**WRITTEN PROBLEM**: Duplicate the records from the line with "Select two-way sync for Members and Assignee" through the end of the records.

**DATASET RECORDS**:
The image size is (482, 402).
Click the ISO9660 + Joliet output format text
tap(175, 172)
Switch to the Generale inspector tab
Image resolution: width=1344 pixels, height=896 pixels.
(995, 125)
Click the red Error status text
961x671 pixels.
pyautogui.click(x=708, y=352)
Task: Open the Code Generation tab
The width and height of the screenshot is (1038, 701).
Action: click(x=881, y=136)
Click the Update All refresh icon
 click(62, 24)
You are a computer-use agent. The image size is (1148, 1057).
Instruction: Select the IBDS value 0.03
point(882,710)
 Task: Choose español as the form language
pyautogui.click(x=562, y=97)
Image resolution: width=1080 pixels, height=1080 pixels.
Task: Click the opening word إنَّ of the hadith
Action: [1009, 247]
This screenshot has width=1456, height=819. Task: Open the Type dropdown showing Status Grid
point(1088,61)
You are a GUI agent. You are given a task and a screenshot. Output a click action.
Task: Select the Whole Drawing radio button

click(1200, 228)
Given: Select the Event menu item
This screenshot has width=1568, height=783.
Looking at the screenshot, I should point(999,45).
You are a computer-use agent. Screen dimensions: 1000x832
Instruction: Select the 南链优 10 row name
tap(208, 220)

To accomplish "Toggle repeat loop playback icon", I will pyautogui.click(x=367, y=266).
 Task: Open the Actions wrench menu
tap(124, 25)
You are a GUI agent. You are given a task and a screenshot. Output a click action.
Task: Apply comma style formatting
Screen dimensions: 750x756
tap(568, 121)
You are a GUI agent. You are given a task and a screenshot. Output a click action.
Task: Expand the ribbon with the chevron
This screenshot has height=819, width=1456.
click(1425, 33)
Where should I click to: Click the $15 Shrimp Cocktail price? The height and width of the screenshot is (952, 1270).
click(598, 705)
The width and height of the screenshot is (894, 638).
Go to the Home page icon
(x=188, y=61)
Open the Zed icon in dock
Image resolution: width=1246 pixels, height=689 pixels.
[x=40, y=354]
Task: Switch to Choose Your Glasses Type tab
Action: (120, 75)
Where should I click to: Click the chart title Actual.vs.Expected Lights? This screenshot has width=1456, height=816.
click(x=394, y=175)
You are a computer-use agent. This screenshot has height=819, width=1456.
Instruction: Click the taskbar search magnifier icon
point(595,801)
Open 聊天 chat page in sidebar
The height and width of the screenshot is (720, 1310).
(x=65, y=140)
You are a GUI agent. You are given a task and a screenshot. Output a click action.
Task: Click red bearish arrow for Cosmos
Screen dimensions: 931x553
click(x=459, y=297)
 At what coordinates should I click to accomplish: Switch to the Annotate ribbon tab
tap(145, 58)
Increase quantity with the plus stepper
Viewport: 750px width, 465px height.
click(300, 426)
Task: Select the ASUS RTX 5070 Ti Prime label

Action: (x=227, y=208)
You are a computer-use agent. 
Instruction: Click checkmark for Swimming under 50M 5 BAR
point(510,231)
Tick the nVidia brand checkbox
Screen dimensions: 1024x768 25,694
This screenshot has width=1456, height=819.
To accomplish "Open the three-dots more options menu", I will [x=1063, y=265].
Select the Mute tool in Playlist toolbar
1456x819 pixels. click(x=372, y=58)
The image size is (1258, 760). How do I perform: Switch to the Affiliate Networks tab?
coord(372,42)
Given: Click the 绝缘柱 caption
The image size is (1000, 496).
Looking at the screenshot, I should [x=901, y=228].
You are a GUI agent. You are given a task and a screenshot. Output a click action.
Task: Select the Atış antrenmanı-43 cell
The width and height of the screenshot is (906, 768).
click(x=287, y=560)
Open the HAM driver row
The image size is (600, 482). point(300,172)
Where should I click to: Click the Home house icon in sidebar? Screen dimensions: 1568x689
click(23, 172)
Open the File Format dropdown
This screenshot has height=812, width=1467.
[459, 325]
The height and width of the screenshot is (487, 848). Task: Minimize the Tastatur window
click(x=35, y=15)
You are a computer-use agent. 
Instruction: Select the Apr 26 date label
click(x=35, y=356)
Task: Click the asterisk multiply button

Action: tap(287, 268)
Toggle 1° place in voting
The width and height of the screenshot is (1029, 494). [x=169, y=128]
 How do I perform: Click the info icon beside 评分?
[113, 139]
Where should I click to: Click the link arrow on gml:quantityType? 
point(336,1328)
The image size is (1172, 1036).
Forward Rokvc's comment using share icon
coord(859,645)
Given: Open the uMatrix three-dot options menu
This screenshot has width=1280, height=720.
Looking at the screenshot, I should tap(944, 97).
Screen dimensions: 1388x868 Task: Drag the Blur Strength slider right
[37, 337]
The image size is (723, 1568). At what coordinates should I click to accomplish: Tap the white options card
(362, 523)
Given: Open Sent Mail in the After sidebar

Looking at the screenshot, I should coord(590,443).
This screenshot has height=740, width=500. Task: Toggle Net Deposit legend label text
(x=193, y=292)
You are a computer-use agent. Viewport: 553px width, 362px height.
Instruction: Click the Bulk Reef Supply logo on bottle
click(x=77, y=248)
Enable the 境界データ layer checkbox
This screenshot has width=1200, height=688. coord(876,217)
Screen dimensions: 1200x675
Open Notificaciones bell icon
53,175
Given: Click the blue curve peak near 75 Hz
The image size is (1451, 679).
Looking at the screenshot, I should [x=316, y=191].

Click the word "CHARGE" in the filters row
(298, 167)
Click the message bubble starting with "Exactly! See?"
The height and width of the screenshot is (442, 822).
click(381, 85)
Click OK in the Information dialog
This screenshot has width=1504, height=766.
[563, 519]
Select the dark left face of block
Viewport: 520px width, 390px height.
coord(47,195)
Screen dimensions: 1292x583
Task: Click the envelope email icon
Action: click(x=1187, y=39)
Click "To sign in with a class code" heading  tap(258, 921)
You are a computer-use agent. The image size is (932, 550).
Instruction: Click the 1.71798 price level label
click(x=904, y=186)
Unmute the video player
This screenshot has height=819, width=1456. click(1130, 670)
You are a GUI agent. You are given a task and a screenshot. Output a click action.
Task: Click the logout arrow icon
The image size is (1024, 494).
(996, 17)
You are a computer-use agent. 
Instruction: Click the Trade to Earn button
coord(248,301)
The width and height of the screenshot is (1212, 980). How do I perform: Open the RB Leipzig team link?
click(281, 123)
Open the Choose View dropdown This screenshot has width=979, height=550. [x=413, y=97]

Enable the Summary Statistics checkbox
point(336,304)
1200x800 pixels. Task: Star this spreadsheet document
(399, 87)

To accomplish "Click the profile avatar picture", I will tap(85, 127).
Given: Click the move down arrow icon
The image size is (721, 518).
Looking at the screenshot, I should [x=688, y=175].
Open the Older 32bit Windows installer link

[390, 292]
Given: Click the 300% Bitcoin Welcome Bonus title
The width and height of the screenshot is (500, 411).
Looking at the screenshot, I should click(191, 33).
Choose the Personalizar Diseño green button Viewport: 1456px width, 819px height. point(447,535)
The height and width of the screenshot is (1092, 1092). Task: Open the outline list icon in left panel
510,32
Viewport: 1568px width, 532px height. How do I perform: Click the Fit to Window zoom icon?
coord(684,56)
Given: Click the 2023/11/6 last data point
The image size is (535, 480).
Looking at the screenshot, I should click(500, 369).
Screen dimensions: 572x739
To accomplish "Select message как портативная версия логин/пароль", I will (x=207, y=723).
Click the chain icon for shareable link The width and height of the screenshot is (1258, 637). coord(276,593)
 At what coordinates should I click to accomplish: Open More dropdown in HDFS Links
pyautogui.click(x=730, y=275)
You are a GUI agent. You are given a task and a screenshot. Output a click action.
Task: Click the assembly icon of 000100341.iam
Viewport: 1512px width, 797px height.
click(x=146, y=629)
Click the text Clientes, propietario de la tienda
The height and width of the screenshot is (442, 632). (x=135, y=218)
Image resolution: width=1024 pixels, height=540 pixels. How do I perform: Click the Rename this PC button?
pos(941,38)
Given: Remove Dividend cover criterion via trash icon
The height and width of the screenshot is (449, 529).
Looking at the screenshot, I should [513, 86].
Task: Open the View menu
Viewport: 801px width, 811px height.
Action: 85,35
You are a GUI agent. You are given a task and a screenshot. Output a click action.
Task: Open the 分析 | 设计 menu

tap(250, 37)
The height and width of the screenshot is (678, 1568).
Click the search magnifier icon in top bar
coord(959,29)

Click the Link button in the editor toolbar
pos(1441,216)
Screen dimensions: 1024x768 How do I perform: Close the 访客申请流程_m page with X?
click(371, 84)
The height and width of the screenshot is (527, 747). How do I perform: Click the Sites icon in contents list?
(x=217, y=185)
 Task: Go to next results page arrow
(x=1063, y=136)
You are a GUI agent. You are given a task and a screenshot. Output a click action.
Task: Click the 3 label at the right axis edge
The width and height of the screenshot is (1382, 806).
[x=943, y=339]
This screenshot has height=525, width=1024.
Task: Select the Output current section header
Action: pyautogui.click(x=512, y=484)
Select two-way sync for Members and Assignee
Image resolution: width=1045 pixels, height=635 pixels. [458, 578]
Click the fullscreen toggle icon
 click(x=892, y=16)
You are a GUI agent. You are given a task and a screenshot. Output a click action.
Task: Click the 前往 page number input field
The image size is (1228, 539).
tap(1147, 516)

**PROBLEM SOLUTION**:
Select two-way sync for Members and Assignee
Image resolution: width=1045 pixels, height=635 pixels. [458, 578]
Click the fullscreen toggle icon
 click(x=892, y=16)
You are a GUI agent. You are given a task and a screenshot. Output a click action.
Task: Click the 前往 page number input field
The image size is (1228, 539).
tap(1147, 516)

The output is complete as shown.